In a recent case, M. Hamad Hassan versus Mst. Isma Bukhari etc , The Supreme Court has delved into  the issue where the High Courts assumes the role of an appellate court in family cases and start looking into the factual background of the case. The Supreme Court has disapprove this practice and has held that appeal is a statutory remedy which can be said to be available as a matter of right when the law provides so, otherwise not. If the High Courts set over judgments in family matters against the orders of the  family courts and delve into factual backgrounds of the cases, this practice amounts to assume the appellate jurisdiction on the part of the High Courts which is not allowed, because the law does not provide for a second appeal in family matters. The Supreme Court has also quoted many precedents in this regard and tried to set the law on right path where writs are filed against the family courts and the HCs delves into factual background.

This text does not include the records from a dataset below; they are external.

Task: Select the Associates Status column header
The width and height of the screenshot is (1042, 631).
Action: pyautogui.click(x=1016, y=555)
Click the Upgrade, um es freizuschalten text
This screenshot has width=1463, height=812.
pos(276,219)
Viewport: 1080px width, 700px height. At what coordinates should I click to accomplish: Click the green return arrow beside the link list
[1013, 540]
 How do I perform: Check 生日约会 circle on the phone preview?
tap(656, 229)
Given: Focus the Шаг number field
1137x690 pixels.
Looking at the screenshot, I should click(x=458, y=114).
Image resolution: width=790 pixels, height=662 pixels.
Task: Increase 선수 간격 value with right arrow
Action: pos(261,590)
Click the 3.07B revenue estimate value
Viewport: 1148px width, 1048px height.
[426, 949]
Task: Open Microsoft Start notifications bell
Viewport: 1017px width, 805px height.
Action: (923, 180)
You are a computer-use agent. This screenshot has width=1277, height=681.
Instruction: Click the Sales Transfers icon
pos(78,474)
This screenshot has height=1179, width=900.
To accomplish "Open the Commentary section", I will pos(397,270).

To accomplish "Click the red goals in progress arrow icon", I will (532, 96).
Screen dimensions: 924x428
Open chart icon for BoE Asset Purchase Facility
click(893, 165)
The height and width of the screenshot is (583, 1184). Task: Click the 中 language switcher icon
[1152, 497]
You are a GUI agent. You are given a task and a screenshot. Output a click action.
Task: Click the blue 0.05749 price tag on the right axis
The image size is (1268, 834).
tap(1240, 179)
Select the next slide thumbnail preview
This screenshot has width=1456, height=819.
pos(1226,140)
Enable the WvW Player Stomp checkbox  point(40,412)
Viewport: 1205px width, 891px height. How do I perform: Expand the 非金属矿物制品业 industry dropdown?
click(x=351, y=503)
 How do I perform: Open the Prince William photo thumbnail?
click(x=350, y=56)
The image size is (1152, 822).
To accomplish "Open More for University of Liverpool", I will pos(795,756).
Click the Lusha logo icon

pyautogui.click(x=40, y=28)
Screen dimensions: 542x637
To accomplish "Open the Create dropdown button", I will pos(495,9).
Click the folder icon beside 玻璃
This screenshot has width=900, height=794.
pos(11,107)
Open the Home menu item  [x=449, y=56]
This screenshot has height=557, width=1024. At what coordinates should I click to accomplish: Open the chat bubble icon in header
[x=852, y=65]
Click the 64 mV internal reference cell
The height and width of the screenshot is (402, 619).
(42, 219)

However, it is clarified that the Supreme Court has not held that writ jurisdiction of a High Court cannot readily be invoked in a family matter against the judgments of a family court. A High Court can be moved if there is a legal infirmity in the judgment of a family court, or where the orders passed in original or appellate jurisdiction in a family matter  is perverse and illegal on the face of it, and the error is flouting on the surface, or where there is jurisdictional error in the order of  a family court.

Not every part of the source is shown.